Roman didn't speak again. He grabbed Eli by the shoulder—a rough, bruising grip that bunched the fabric of her shirt—and shoved her toward the side room.

"Dad, no! I'm sorry!" Toni tried to reach them, but Roman ignored her as if she were a ghost.

The heavy oak door of the "discipline" room clicked shut. The sound was final. It was the room where the Vales broke what they couldn't bend.

Aurora rose instinctively, her hand reaching out as if to catch a falling glass, but she stopped herself. The habit of submission was a poison in her veins. Althea turned away, staring at a landscape painting on the wall, her face a mask of studied, agonizing indifference. Jason just smiled—a slow, sickening curve of his lips as he watched his rival fall.

Toni stood shaking, silent tears streaming down her face as the muffled, rhythmic sounds of "discipline" began behind the wood.
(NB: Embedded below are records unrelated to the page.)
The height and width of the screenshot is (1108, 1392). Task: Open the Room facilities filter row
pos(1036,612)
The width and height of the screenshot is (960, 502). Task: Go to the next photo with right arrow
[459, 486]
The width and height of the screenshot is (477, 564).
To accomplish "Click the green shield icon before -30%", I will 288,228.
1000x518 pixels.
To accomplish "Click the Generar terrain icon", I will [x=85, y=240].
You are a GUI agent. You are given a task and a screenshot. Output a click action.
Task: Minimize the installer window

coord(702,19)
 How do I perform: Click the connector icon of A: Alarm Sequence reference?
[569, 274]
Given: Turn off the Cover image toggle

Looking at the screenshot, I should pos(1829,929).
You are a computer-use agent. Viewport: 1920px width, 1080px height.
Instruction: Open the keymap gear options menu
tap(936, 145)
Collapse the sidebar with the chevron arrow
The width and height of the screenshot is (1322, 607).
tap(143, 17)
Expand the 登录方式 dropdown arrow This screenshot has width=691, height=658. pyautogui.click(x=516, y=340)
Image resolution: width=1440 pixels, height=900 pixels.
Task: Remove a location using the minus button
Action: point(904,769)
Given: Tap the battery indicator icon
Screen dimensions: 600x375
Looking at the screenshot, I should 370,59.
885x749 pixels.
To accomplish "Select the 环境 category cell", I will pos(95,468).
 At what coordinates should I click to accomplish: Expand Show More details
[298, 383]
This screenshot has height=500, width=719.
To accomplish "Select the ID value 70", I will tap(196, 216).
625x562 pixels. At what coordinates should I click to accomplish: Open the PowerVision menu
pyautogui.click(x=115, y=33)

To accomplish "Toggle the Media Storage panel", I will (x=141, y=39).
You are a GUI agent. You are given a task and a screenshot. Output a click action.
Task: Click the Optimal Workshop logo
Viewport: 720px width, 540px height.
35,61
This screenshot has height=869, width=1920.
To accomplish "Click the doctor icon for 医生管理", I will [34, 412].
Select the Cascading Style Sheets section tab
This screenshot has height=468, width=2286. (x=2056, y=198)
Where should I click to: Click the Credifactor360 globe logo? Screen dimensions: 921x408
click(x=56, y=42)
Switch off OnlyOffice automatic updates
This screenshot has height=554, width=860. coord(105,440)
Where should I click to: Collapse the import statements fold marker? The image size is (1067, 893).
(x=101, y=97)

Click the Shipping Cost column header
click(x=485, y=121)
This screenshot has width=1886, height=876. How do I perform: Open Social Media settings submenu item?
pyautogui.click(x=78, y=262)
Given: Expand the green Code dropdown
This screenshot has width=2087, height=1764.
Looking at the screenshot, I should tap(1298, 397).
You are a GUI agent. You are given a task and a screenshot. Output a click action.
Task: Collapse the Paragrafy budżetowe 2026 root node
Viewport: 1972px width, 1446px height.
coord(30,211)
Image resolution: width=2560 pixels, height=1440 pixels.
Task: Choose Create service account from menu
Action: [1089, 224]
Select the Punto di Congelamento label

That afternoon, Eli emerged from the room alone.

The transformation was jarring. Her left eye was swollen shut, a dark, angry purple blooming across her jaw and temple. Blood stained the crisp white collar of her shirt, stark and incriminating. Her gait was stiff, labored, and she was cradling her left arm against her ribs.

She didn't look at anyone. She didn't seek out sympathy. She walked straight past Althea, past Toni, and past Runa without a single word. She looked like a ghost returning to a graveyard.

A few minutes later, Aurora followed her into the residential wing, carrying a bowl of warm water and medicine with shaking hands. It was a pathetic, quiet act of motherhood—the only one she dared to show when her husband wasn't looking.

That evening, in the suffocating silence of her room, Toni's phone buzzed on the nightstand.

It was a text from an unknown number. The callback for the indie film. They wanted her.

Toni stared at the screen for a long, long time. The blue light reflected in her tear-filled eyes, highlighting the grief etched into her young face. She looked at her closed door, where she could hear the faint, haunting sound of Runa's muffled crying from across the hall. She thought of the blood on Eli's face—the price paid for her "one hour" of freedom.

Slowly, with a hand that didn't stop shaking, Toni reached out and turned the phone off.

The darkness settled over the estate once more. But this time, it wasn't the silence of control. It was the silence of permanent damage. And as Runa sat in the dark, she realized the most bitter truth of the Vale legacy:

They didn't just destroy their enemies. They devoured their own.

The countdown to the wedding was still ticking, but the family was already in pieces.